> What this exercise asks
1 - Reproduce the post about Jaydeep Mukherjee's talk from "Category: Space" to "future NASA-funded telescopes.", substituting "Yesterday" for "Last week".
2 - In the post about Jaydeep Mukherjee's talk, on what date did the post originally appear according to its time stamp?

> Extract provided

--------------------

Category: Space

  • Talk by Jaydeep Mukherjee on Space-Time Telescopes

    Note: I wrote this on my earlier blog hosted as http://parallelspirals.blogspot.com. I recovered the text from the WayBack Machine. This post appeared on December 09, 2010 as per the time stamp. I’m trying to collect here again all my old writings spread on various blogs.

    Last week, it was my friend Srinivas who informed me that Jaydeep Mukherjee would be delivering a talk at Nehru Planetarium. I had missed his talk the last time although I had the chance to meet him at his home. The talk was held today at Nehru Centre. During his talk, Jaydeep dealt with some basic astrophysics, Einstein’s concept of Space-Time and about some of the current and future NASA-funded telescopes.

    After a brief introduction by Planetarium Directior Piyush Pandey on the Astronomy Lecture Series and Dr. Jaydeep Mukherjee, the talk began in earnest. He began with the Big Bang and corrected that the Big Bang was not really an explosion, a common misconception created by the terminology used. He stressed on the point again and again throughout his talk and also in the Question and Answer session. He talks about the first light from 400,000 years after the Big Bang when the stars first began to appear and right upto the present epoch. He uses images from Hubble to demonstrate that we look back into time using a telescope and so really these are time machines.

--------------------

> Dataset extract

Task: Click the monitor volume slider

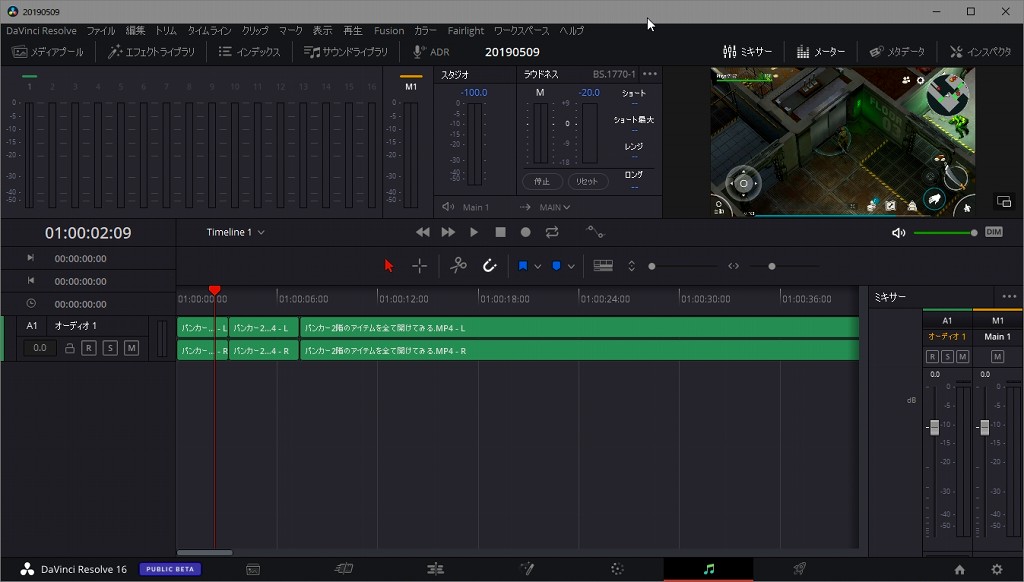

--------------------

> Exercise solutions
1 -
Category: Space

  • Talk by Jaydeep Mukherjee on Space-Time Telescopes

    Note: I wrote this on my earlier blog hosted as http://parallelspirals.blogspot.com. I recovered the text from the WayBack Machine. This post appeared on December 09, 2010 as per the time stamp. I’m trying to collect here again all my old writings spread on various blogs.

    Yesterday, it was my friend Srinivas who informed me that Jaydeep Mukherjee would be delivering a talk at Nehru Planetarium. I had missed his talk the last time although I had the chance to meet him at his home. The talk was held today at Nehru Centre. During his talk, Jaydeep dealt with some basic astrophysics, Einstein’s concept of Space-Time and about some of the current and future NASA-funded telescopes.

2 - December 09, 2010